- [Texto fornecido]

____________________

No mesmo período, a 99 POP recebeu 22 reclamações. Os relatos contra a companhia brasileira dizem respeito a "não devolução de itens deixados nos veículos e de cobrança indevida por corridas que, ou não foram realizadas pelos consumidores, ou que foram pagas diretamente com o motorista". 

Na Capital do Estado, o cenário não é diferente. Um levantamento realizado pelo Departamento Municipal de Proteção e Defesa dos Direitos do Consumidor (Procon Fortaleza), no período entre 2021 e maio de 2023, mostra que o Município acumula registros de insatisfação da parte de quem utiliza esses dois apps.  

Leia mais: A rotina desgastante de cadeirantes que usam transporte por app

Os principais problemas relatados por usuários da Uber ao órgão, se referem a: cobrança indevida/abusiva (27), resolução de demandas, como a ausência de resposta, excesso de prazo e a não suspensão imediata da cobrança (3) e vício de qualidade, que abrange serviço mal executado, inadequado ou impróprio (2).

____________________

- [Dados fornecidos]
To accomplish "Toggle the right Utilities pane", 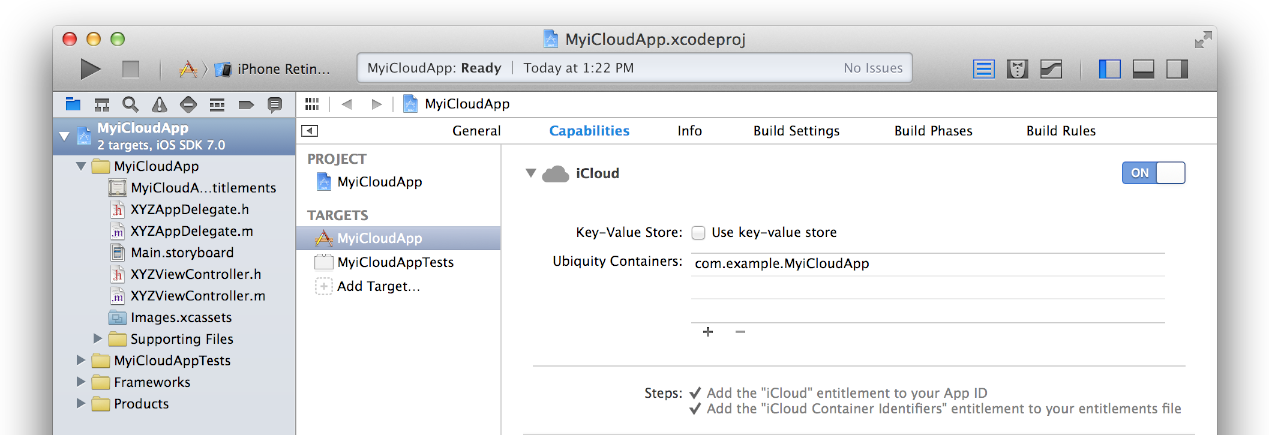I will pyautogui.click(x=1177, y=69).
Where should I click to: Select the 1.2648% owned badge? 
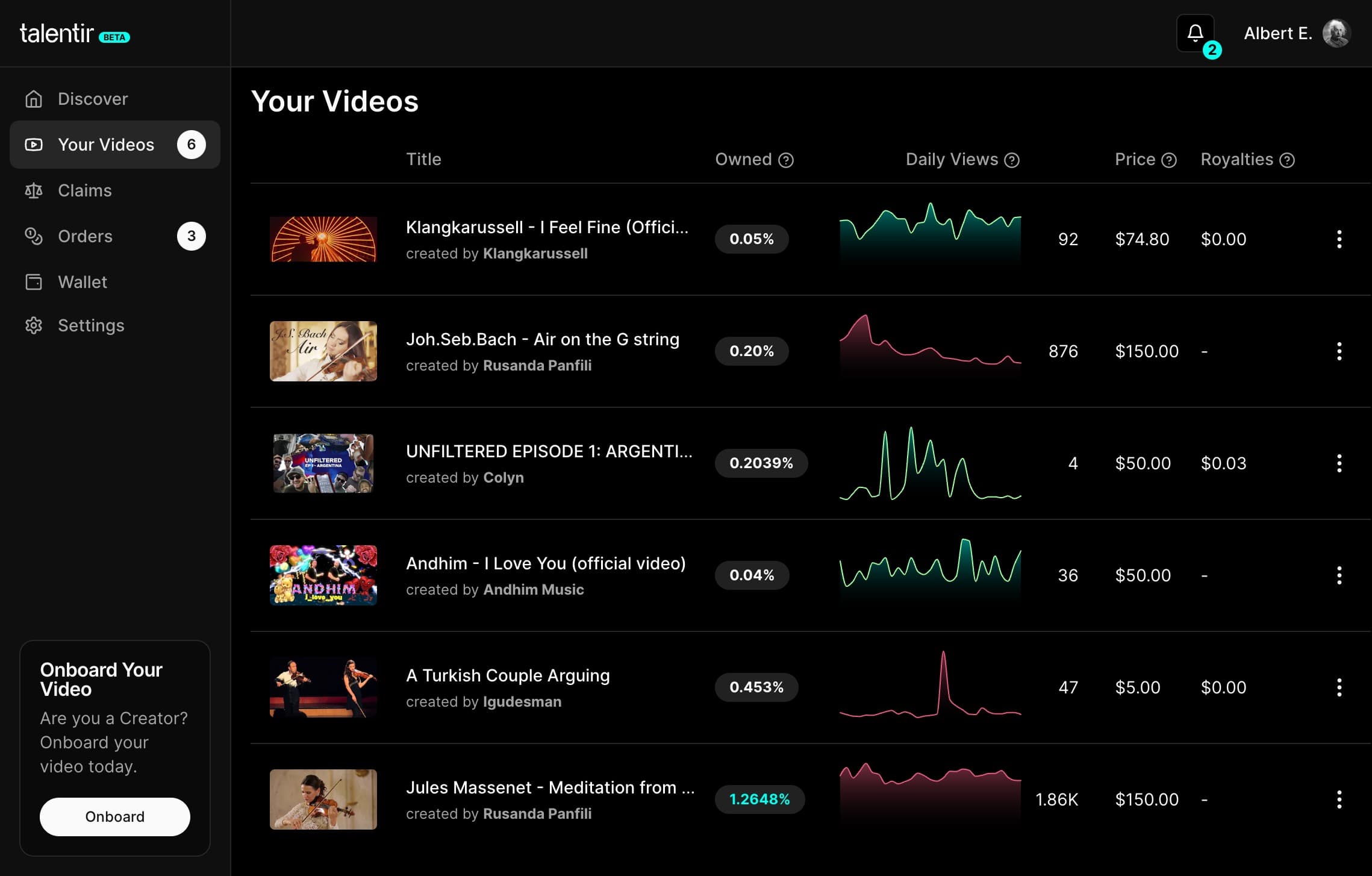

____________________

- [Tarefa proposta] Segundo o texto fornecido, qual órgão fez o levantamento sobre a insatisfação dos usuários dos aplicativos em Fortaleza? Responda em uma frase, por favor.

- [Resposta correta] O Departamento Municipal de Proteção e Defesa dos Direitos do Consumidor (Procon Fortaleza) fez o levantamento.